Hendrik, Albert dan Mina yang berada di dalam satu gerbong pun jatuh ke arah jendela yang sudah berubah posisi. Selang beberapa saat akhirnya Mina yang sempat pingsan itu terbangun dan melihat dua orang itu masih tak sadarkan diri dalam keadaan terluka.
Mina pun bergegas menghampiri Hendrik dengan penuh amarah setelah tahu dia mendapatkan kesempatan yang jarang dia miliki.
Mina mengambil pecahan kaca jendela dan di saat yang sama pula Hendrik terbangun dalam keadaan terkejut. Kedua matanya terbelalak kaget, menatap Mina yang sedang mengarahkan ujung pecahan kaca tepat di lehernya.
Napas yang menggebu-gebu, tatapan kebencian yang begitu dalam terlihat jelas di depan mata. Tangan gadis itu gemetaran entah karena alasan apa. Namun, Hendrik hanya diam dan perlahan mengubah ekspresinya yang tadi terkejut menjadi sedih.
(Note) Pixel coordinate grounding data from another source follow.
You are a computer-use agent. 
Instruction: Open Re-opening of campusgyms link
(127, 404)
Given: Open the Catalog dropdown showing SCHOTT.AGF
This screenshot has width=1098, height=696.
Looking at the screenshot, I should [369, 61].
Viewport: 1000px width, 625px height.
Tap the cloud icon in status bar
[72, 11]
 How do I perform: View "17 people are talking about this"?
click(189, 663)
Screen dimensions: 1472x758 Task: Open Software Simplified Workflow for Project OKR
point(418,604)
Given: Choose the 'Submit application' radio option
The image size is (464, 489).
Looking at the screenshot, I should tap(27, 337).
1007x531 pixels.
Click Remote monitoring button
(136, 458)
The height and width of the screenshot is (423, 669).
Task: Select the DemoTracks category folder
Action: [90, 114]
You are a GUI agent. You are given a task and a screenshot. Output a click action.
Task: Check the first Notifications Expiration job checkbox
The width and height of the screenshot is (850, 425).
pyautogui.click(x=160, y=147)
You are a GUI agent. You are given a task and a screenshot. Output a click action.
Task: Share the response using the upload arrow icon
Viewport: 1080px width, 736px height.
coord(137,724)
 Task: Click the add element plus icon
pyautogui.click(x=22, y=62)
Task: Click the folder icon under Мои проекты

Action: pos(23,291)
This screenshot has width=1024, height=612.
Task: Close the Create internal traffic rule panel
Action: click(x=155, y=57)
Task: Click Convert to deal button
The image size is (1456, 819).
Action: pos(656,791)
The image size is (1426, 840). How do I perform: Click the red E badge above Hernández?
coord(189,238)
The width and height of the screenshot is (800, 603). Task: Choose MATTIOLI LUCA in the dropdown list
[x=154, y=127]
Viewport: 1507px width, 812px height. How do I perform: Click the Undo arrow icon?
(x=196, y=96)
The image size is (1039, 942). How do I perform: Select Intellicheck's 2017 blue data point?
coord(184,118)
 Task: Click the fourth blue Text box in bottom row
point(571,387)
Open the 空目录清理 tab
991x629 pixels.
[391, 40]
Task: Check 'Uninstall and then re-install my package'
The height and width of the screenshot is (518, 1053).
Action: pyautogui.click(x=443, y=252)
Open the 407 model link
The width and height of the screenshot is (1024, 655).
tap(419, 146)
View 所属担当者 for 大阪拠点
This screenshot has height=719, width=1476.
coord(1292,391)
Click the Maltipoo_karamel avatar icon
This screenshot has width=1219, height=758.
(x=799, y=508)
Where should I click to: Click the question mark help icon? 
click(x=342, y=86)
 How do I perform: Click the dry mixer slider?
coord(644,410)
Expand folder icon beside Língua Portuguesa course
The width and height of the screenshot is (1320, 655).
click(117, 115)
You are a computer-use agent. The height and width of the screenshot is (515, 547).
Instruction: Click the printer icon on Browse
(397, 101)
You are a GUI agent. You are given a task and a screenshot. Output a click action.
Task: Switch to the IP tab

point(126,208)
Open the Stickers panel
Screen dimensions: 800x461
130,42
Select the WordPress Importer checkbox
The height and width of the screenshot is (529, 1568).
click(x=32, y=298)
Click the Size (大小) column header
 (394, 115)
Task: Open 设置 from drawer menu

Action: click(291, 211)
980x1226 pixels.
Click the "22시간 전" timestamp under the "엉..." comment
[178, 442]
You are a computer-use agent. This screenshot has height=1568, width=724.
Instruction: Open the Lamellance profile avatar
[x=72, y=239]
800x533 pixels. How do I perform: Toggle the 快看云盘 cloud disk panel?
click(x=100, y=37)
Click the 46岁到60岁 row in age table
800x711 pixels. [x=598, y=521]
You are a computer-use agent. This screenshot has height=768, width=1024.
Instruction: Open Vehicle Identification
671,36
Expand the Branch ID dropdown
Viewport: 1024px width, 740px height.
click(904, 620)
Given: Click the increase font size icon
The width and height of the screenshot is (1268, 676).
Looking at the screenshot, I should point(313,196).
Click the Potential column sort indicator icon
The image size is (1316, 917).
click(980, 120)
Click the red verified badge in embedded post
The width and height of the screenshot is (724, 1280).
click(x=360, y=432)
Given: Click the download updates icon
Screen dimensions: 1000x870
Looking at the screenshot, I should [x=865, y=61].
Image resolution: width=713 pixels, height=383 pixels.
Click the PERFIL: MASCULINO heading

Pria itu tidak lagi menatap sosok mantan kekasihnya, dia memilih menghindari seolah pasrah dengan apa pun yang akan dilakukan oleh Mina kepadanya.
“Lakukanlah. Ini kesempatanmu,” ucap Hendrik.
Dahi yang lebar itu tergores, bagian lengan dan kakinya terasa kebas dan sulit bergerak. Hendrik yang terbaring di sebelah kaca jendela yang pecah kini lebih terlihat seperti sedang menyodorkan leher di depan taring hewan buas di hadapannya.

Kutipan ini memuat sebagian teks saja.